The Stephens and Toone designs are more obstructed on the back of the neck because of that, and are much more ugly to my eyes.
Personally i don't care about the neck pickup not being up against the highest fret, that position is too warm and boomy for me to be useful and this tradition causes many problems in guitar design.
I also have strange taste in neck heels, i am not comfortable playing any fret higher than any obstruction on the back of the neck. Claas are almost completely unobstructed behind most of the highest fret, which is something you very rarely see.


Hollowway said:


> but there is nothing sexier than the back of that Padalka. There’s a little drool coming out of my mouth, just looking at it.

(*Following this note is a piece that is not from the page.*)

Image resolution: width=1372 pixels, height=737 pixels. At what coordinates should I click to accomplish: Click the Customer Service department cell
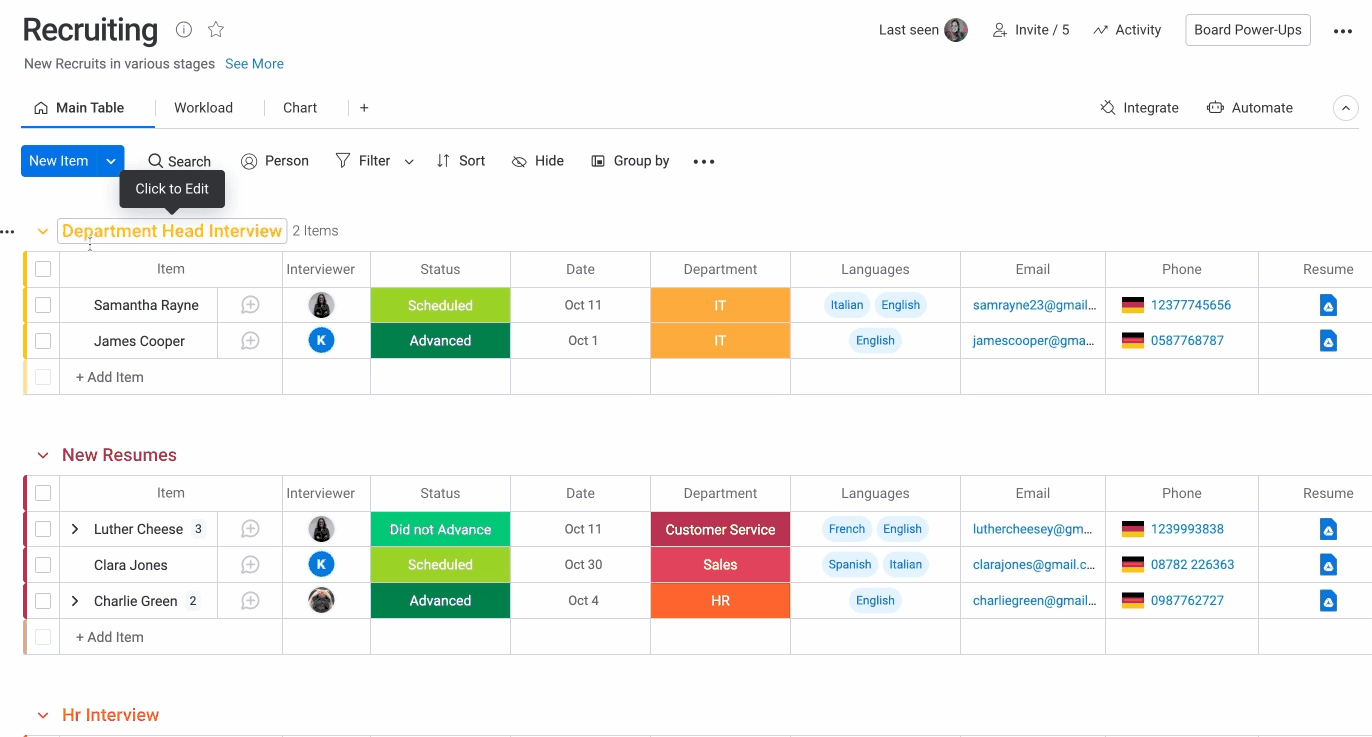720,529
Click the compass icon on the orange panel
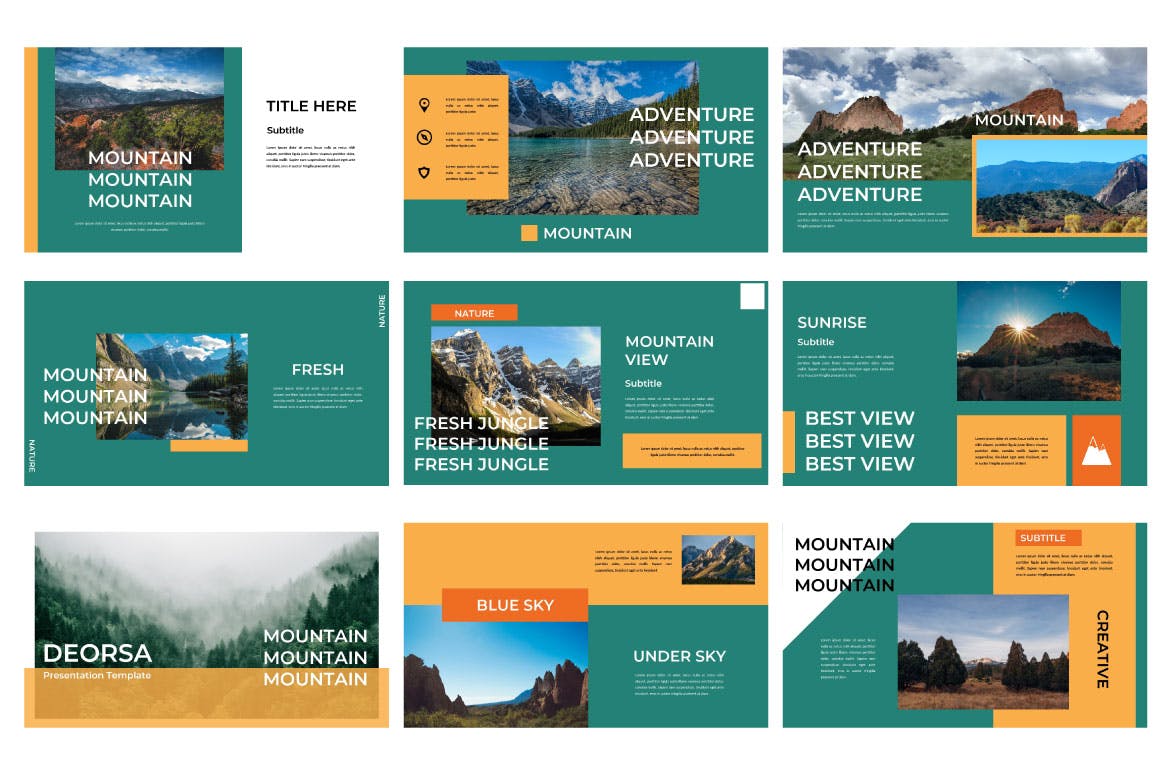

I agree, however it is not nearly as unobstructed as the Class, the construction is smoothly getting thicker in the area where the Claas has unchanged neck thickness.


Zhysick said:


> can anybody explain me WHY would you install lace alumitones upside down?

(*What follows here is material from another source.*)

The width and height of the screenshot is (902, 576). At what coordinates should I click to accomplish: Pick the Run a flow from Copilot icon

I don't care about text on a pickup. It's only upside-down because the guitar is neck upwards, if the guitar was horizontal they are sideways. They may be wired on the side so perhaps the orientation was chosen to reduce wire lengths or some construction reason (i wonder, although of course it's possible there's no good reason due to the sloppiness) that's more important than upsidedown text.

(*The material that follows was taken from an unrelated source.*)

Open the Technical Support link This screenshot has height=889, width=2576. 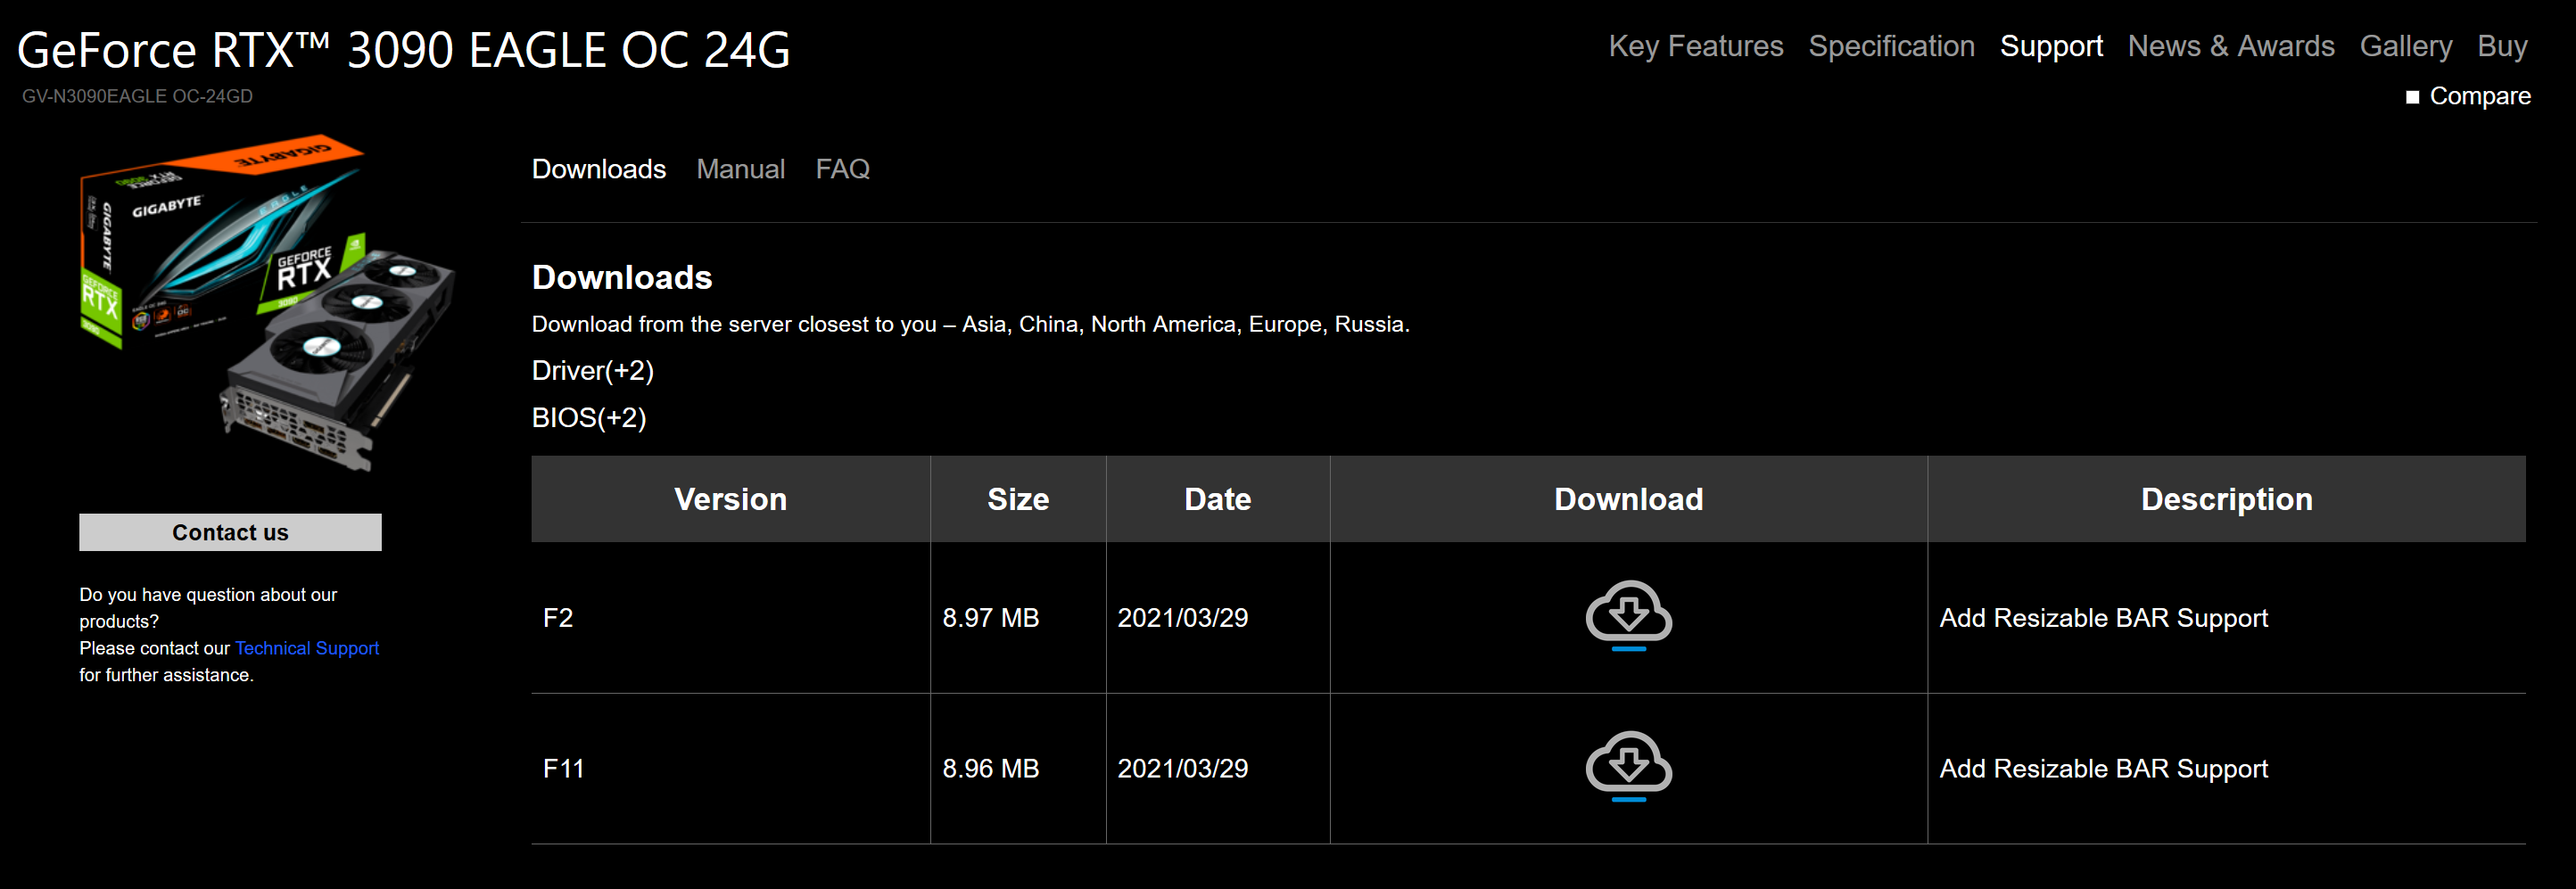(x=306, y=648)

To be clear though, i am not disputing any quality and sloppiness issues with Claas.


----------



## Lemonbaby (May 17, 2018)

+1 for the zero fret causing headaches without a nut right behind it. Besides, I don't think very much of these paranoid neck joints. However, I actually had a longer chat with Alex (Claas) at Holy Grail 2016 and he's a really nice guy.


----------



## GuitarBizarre (May 17, 2018)

j3ps3 said:


> Saw them in person at Holy Grail as we were there with our class of lutherie school. I've only been building instruments for two years but even to me they looked pretty shoddy when inspecting more carefully. You could see sanding scratches and stuff like that. The guy also was a giant douche. Friend has a habit of testing instruments with sweep picking and immediate comment was that "You can't play that kind of stuff with my instruments". Friend also tried to ask questions about the instrument but was completely ignored. I was really looking forward to see these instruments in person, but eh. The way he acted turned me away from the whole brand.
> 
> Also, I can't for my life believe, that these will keep in tune without the nut. At least that's my experience with instruments with just a zero fret. One bend and that's pretty much it.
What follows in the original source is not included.